We estimate that by 2025, Signal will require approximately $50 million dollars a year to operate—and this is very lean compared to other popular messaging apps that don’t respect your privacy.
We estimate that by 2025, Signal will require approximately $50 million dollars a year to operate—and this is very lean compared to other popular messaging apps that don’t respect your privacy.
Sure, but you also just… don’t have to do that. None of that is necessary fore core functionality of a messaging service, IF you stipulate that both devices must be online at the same time to ping each other.
The only thing you need is some very basic addressing service so they can find each other, and there are entirely P2P solutions for this that already exist and work without issue. See: bittorrent.
The ONLY drawback of having no server, fundamentally, is that the two devices need synchronicity. If they both aren’t online at once, messages won’t get delivered. Which is not a big deal for a modern smartphone given that most of them are online close to all of the time.
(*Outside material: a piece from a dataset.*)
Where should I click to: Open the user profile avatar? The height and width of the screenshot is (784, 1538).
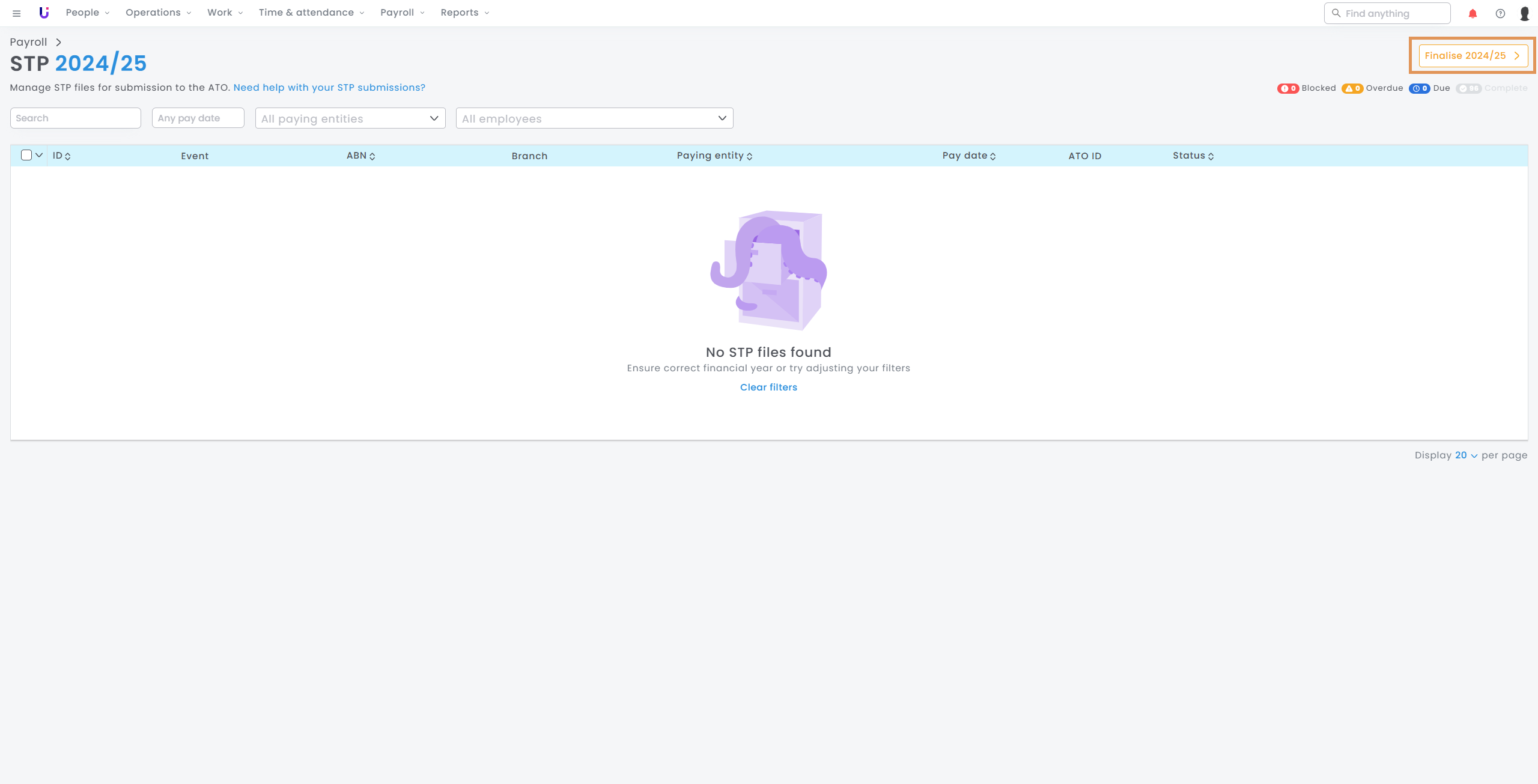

I’m not really going to get into the technical aspect since I feel neither of us know enough to tell how feasible it is (although I think you’re wrong since you do need trackers in order to find at least one other member of the swarm), but this part
I just a horrible take. You can’t base your business model on “modern phones being online close to all of the time”. You can’t have random data loss whenever someone goes out of service area, has to turn on airplane mode, runs out of battery, has a software error or just an update or some other kind of temporary downtime? That’s not how you design any software, less alone a dependable messaging service. You can’t just “stipulate that”.